_WHAT NEEDS TO BE DONE_:
From the entries below, copy every line holding the word "computer".

★ ★ ★ ★ ★

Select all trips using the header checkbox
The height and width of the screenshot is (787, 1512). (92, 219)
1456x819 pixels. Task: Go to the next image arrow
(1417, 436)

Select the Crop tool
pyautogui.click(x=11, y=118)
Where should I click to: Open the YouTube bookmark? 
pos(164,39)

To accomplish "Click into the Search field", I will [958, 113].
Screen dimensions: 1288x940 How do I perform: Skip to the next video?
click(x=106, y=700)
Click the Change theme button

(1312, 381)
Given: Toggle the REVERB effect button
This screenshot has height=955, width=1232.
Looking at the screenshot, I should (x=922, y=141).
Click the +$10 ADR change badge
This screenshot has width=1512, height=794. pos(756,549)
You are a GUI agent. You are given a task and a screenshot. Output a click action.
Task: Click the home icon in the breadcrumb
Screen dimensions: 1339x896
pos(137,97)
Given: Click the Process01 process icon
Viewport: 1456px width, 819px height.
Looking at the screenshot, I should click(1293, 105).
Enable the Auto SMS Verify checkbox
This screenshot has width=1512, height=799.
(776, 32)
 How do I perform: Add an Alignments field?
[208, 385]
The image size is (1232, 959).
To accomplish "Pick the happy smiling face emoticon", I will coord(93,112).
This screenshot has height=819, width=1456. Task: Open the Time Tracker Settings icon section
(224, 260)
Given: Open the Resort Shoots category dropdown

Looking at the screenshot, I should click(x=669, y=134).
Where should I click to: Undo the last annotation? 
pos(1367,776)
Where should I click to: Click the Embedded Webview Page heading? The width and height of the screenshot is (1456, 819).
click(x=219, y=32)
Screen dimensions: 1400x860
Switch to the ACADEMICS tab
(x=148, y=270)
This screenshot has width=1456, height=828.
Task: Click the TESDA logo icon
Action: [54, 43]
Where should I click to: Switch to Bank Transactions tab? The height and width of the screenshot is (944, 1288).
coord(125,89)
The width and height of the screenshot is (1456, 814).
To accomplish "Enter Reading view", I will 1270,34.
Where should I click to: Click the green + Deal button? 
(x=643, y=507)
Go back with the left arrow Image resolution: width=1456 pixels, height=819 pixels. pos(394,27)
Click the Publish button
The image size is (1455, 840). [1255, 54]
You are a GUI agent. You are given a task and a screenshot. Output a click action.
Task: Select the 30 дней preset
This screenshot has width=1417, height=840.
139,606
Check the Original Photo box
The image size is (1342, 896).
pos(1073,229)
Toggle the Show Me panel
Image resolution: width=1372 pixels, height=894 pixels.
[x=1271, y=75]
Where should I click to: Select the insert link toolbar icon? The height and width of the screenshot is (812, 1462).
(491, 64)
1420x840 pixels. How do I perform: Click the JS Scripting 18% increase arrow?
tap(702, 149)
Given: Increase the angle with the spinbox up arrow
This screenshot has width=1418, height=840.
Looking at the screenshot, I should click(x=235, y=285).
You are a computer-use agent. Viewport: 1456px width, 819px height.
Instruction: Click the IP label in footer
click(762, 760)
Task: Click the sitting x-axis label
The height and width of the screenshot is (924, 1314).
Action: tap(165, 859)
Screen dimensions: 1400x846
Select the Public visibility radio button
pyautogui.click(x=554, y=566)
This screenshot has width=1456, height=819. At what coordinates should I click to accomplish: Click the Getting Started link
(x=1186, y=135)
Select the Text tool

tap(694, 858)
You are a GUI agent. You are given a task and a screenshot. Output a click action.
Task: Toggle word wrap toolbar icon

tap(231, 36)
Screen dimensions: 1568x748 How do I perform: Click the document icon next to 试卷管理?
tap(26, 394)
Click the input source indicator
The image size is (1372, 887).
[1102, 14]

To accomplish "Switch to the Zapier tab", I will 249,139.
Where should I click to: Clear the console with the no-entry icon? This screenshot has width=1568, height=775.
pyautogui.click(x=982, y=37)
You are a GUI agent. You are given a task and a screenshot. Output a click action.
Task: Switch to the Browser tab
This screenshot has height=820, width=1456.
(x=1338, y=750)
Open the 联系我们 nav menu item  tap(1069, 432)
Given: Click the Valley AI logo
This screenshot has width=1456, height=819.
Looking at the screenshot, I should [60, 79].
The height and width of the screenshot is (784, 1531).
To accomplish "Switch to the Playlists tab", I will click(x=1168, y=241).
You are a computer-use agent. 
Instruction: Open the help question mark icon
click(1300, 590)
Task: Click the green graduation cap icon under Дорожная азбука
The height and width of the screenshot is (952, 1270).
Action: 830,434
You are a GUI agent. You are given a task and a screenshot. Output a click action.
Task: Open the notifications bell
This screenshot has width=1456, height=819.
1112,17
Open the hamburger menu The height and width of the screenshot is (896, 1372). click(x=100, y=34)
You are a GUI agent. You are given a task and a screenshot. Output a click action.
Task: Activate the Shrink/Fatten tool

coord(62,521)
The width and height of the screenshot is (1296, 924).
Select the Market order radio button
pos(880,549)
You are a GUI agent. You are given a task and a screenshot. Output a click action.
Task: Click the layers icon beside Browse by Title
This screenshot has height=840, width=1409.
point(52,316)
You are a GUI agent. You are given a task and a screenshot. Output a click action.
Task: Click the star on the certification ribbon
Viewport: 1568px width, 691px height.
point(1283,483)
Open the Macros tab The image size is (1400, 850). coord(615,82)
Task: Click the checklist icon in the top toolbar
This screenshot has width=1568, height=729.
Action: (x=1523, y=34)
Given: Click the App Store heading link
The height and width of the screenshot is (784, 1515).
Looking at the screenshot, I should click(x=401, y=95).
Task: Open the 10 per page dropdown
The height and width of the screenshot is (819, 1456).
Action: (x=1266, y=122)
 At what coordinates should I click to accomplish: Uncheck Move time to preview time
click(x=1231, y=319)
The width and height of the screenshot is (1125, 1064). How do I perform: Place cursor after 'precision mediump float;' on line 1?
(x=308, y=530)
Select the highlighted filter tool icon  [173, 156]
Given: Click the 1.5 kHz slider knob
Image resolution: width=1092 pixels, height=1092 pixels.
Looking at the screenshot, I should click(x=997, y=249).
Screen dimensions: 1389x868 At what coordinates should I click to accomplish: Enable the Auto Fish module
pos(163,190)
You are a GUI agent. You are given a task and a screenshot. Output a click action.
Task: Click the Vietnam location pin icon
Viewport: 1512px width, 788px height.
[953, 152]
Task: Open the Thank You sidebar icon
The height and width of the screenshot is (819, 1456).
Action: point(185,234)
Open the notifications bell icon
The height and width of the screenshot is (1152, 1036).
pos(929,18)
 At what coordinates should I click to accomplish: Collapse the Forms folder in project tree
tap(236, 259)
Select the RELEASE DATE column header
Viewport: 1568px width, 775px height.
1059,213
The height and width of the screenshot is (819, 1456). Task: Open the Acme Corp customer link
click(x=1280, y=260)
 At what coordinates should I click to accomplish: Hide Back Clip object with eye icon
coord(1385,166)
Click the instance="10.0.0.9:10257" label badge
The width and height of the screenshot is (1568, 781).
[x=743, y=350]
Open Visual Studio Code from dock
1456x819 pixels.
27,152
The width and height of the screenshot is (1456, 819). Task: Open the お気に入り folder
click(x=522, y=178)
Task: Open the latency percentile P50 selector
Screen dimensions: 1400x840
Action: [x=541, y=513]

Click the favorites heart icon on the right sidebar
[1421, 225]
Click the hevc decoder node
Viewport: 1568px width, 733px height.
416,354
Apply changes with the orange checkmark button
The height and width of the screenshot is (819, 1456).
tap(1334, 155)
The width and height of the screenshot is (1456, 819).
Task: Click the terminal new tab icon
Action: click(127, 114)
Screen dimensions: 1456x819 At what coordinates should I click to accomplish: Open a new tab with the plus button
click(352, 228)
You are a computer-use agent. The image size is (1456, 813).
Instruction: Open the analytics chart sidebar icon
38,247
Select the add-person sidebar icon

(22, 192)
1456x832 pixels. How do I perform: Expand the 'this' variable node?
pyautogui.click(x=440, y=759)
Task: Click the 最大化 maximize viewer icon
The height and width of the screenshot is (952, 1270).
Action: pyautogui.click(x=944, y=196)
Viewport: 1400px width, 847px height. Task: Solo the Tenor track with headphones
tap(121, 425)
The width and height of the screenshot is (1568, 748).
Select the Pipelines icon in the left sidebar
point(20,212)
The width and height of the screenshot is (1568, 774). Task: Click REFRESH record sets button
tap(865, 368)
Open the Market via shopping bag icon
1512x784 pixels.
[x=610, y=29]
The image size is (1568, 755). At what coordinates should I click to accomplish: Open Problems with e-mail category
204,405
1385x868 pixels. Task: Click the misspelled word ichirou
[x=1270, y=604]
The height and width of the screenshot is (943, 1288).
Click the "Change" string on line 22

★ ★ ★ ★ ★

_TASK RESULT_:
You are a computer-use agent. Viewport: 1456px width, 819px height.
You are a computer-use agent. 
You are a computer-use agent. The image size is (1456, 813).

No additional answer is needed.